How to determine which compiler has been used to compile an executable? - c++

From a compiled file, can I see which compiler has been used to generate the file?

There's also the good old 'strings' utility. Dumps all ascii-ish looking strings it finds in the binary. Different compilers embed different amounts of information in the binaries they produce, but many will actually include obviously identifying strings.

Many compilers/linkers insert a .comment section in the output file which identifies them. There are also a number of more subtle behaviors you could create compiler fingerprints off of, but I know of no existing tools for this.
If you have the source, the easiest solution would be to try compiling with each compiler in question until you get a binary that matches byte-for-byte (or even closely).

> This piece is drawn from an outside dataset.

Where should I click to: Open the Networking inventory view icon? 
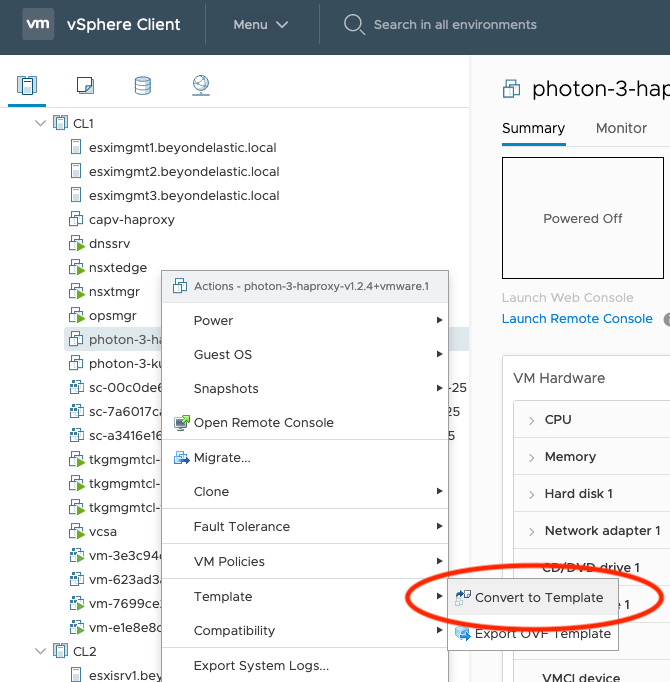200,86
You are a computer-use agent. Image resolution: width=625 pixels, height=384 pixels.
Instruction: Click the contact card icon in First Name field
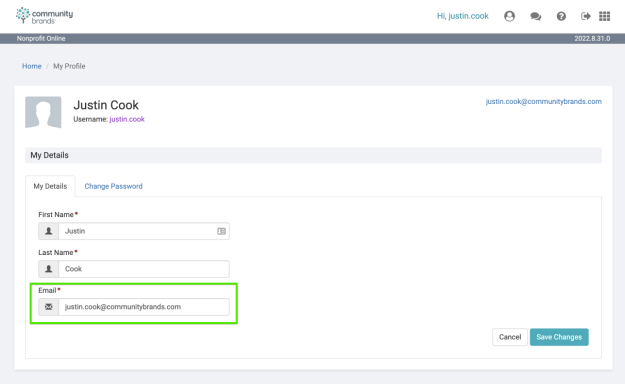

In some cases you can run ldd on the binary and find out which standard library it's linked against. For example on Solaris gcc vs Sun CC vs whatever.
For C++ code, you can also dump some of the symbols, find a mangled function name, and then figure out which demangler generates the correct original name.

Try, IDA Pro which identifies the libraries and tools used to build up executable file.

I was answering a quiz in a Blue Team website, and this was a question. I found the solution using a tool called PE Detective, he looks for signatures on the EXE, works really fine
https://www.softpedia.com/get/System/File-Management/PE-Detective.shtml

Related

How to find out which c++ standard used in a binary file?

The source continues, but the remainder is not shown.